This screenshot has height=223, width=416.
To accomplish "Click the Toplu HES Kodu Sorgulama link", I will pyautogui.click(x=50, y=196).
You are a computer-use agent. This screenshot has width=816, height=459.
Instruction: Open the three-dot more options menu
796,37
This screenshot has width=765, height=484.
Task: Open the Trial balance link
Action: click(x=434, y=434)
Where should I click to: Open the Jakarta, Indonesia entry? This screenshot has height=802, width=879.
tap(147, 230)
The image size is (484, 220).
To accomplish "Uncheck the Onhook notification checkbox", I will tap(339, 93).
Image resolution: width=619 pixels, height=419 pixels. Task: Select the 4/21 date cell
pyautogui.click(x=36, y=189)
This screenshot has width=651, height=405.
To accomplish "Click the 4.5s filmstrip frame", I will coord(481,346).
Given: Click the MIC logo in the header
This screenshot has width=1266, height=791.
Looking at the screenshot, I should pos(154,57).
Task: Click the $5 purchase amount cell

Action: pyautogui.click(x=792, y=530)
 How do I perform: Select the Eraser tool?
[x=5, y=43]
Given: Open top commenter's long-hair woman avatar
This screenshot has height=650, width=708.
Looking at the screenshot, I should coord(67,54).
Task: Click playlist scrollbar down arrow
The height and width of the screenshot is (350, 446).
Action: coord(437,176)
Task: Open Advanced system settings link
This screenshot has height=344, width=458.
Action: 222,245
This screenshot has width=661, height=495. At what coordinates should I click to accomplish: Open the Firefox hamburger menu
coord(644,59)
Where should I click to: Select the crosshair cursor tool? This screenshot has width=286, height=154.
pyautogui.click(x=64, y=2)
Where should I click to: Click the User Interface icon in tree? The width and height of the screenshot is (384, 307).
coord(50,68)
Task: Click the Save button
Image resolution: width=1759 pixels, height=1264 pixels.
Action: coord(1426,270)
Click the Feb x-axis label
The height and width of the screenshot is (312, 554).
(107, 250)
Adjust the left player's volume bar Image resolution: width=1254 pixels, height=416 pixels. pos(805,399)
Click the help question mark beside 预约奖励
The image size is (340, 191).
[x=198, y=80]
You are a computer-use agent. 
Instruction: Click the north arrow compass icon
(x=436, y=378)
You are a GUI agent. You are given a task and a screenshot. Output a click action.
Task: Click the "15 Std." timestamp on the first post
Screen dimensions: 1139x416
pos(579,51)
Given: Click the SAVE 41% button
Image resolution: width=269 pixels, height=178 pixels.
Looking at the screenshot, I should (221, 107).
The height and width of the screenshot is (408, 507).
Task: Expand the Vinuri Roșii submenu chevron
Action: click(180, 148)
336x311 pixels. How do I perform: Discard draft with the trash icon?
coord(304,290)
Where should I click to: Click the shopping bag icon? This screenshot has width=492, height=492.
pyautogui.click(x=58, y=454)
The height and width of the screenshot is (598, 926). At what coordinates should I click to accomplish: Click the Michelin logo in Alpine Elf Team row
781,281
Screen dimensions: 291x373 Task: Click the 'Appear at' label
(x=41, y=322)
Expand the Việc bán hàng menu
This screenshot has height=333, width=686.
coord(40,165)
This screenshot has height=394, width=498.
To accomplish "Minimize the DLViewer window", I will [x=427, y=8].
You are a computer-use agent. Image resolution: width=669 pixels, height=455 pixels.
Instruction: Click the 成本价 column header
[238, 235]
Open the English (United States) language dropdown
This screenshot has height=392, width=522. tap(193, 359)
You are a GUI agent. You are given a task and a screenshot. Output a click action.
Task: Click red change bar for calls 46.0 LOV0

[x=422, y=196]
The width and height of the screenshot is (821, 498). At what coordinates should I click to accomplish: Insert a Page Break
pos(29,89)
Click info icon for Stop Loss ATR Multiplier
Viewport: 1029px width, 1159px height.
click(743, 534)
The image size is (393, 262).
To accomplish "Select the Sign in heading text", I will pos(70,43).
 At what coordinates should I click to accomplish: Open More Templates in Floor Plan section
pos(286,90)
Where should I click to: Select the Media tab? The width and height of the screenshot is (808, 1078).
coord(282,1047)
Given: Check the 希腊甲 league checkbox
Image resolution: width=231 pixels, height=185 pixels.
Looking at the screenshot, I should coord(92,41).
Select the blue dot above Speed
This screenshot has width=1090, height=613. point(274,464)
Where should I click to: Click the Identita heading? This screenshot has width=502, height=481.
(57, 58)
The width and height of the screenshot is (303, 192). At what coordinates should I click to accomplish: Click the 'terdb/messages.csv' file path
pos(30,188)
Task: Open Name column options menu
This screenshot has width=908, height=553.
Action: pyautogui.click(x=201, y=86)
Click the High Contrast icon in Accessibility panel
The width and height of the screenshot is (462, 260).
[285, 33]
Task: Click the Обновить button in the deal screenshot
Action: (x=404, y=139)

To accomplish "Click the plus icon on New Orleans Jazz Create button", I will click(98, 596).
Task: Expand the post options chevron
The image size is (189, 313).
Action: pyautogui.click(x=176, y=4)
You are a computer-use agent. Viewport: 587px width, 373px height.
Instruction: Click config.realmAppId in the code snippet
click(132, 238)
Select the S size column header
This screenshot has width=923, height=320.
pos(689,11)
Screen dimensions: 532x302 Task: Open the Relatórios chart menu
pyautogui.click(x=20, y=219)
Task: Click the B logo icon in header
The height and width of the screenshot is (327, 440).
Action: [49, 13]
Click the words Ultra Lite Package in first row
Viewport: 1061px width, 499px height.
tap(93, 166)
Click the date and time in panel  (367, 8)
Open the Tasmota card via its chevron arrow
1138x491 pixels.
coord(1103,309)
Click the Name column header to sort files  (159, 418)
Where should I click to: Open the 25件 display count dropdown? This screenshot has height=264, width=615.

+ + +

-- WHAT IS EXPECTED --
Reproduce every one of the rows above verbatim, line by line, without altering, omitting, or reordering anything.

-- RESPONSE BELOW --
This screenshot has height=223, width=416.
To accomplish "Click the Toplu HES Kodu Sorgulama link", I will pyautogui.click(x=50, y=196).
You are a computer-use agent. This screenshot has width=816, height=459.
Instruction: Open the three-dot more options menu
796,37
This screenshot has width=765, height=484.
Task: Open the Trial balance link
Action: click(x=434, y=434)
Where should I click to: Open the Jakarta, Indonesia entry? This screenshot has height=802, width=879.
tap(147, 230)
The image size is (484, 220).
To accomplish "Uncheck the Onhook notification checkbox", I will tap(339, 93).
Image resolution: width=619 pixels, height=419 pixels. Task: Select the 4/21 date cell
pyautogui.click(x=36, y=189)
This screenshot has width=651, height=405.
To accomplish "Click the 4.5s filmstrip frame", I will coord(481,346).
Given: Click the MIC logo in the header
This screenshot has width=1266, height=791.
Looking at the screenshot, I should pos(154,57).
Task: Click the $5 purchase amount cell

Action: pyautogui.click(x=792, y=530)
 How do I perform: Select the Eraser tool?
[x=5, y=43]
Given: Open top commenter's long-hair woman avatar
This screenshot has height=650, width=708.
Looking at the screenshot, I should coord(67,54).
Task: Click playlist scrollbar down arrow
The height and width of the screenshot is (350, 446).
Action: coord(437,176)
Task: Open Advanced system settings link
This screenshot has height=344, width=458.
Action: 222,245
This screenshot has width=661, height=495. At what coordinates should I click to accomplish: Open the Firefox hamburger menu
coord(644,59)
Where should I click to: Select the crosshair cursor tool? This screenshot has width=286, height=154.
pyautogui.click(x=64, y=2)
Where should I click to: Click the User Interface icon in tree? The width and height of the screenshot is (384, 307).
coord(50,68)
Task: Click the Save button
Image resolution: width=1759 pixels, height=1264 pixels.
Action: coord(1426,270)
Click the Feb x-axis label
The height and width of the screenshot is (312, 554).
(107, 250)
Adjust the left player's volume bar Image resolution: width=1254 pixels, height=416 pixels. pos(805,399)
Click the help question mark beside 预约奖励
The image size is (340, 191).
[x=198, y=80]
You are a computer-use agent. 
Instruction: Click the north arrow compass icon
(x=436, y=378)
You are a GUI agent. You are given a task and a screenshot. Output a click action.
Task: Click the "15 Std." timestamp on the first post
Screen dimensions: 1139x416
pos(579,51)
Given: Click the SAVE 41% button
Image resolution: width=269 pixels, height=178 pixels.
Looking at the screenshot, I should (221, 107).
The height and width of the screenshot is (408, 507).
Task: Expand the Vinuri Roșii submenu chevron
Action: click(180, 148)
336x311 pixels. How do I perform: Discard draft with the trash icon?
coord(304,290)
Where should I click to: Click the shopping bag icon? This screenshot has width=492, height=492.
pyautogui.click(x=58, y=454)
The height and width of the screenshot is (598, 926). At what coordinates should I click to accomplish: Click the Michelin logo in Alpine Elf Team row
781,281
Screen dimensions: 291x373 Task: Click the 'Appear at' label
(x=41, y=322)
Expand the Việc bán hàng menu
This screenshot has height=333, width=686.
coord(40,165)
This screenshot has height=394, width=498.
To accomplish "Minimize the DLViewer window", I will [x=427, y=8].
You are a computer-use agent. Image resolution: width=669 pixels, height=455 pixels.
Instruction: Click the 成本价 column header
[238, 235]
Open the English (United States) language dropdown
This screenshot has height=392, width=522. tap(193, 359)
You are a GUI agent. You are given a task and a screenshot. Output a click action.
Task: Click red change bar for calls 46.0 LOV0

[x=422, y=196]
The width and height of the screenshot is (821, 498). At what coordinates should I click to accomplish: Insert a Page Break
pos(29,89)
Click info icon for Stop Loss ATR Multiplier
Viewport: 1029px width, 1159px height.
click(743, 534)
The image size is (393, 262).
To accomplish "Select the Sign in heading text", I will pos(70,43).
 At what coordinates should I click to accomplish: Open More Templates in Floor Plan section
pos(286,90)
Where should I click to: Select the Media tab? The width and height of the screenshot is (808, 1078).
coord(282,1047)
Given: Check the 希腊甲 league checkbox
Image resolution: width=231 pixels, height=185 pixels.
Looking at the screenshot, I should coord(92,41).
Select the blue dot above Speed
This screenshot has width=1090, height=613. point(274,464)
Where should I click to: Click the Identita heading? This screenshot has width=502, height=481.
(57, 58)
The width and height of the screenshot is (303, 192). At what coordinates should I click to accomplish: Click the 'terdb/messages.csv' file path
pos(30,188)
Task: Open Name column options menu
This screenshot has width=908, height=553.
Action: pyautogui.click(x=201, y=86)
Click the High Contrast icon in Accessibility panel
The width and height of the screenshot is (462, 260).
[285, 33]
Task: Click the Обновить button in the deal screenshot
Action: (x=404, y=139)

To accomplish "Click the plus icon on New Orleans Jazz Create button", I will click(98, 596).
Task: Expand the post options chevron
The image size is (189, 313).
Action: pyautogui.click(x=176, y=4)
You are a computer-use agent. Viewport: 587px width, 373px height.
Instruction: Click config.realmAppId in the code snippet
click(132, 238)
Select the S size column header
This screenshot has width=923, height=320.
pos(689,11)
Screen dimensions: 532x302 Task: Open the Relatórios chart menu
pyautogui.click(x=20, y=219)
Task: Click the B logo icon in header
The height and width of the screenshot is (327, 440).
Action: [49, 13]
Click the words Ultra Lite Package in first row
Viewport: 1061px width, 499px height.
tap(93, 166)
Click the date and time in panel  (367, 8)
Open the Tasmota card via its chevron arrow
1138x491 pixels.
coord(1103,309)
Click the Name column header to sort files  (159, 418)
Where should I click to: Open the 25件 display count dropdown? This screenshot has height=264, width=615.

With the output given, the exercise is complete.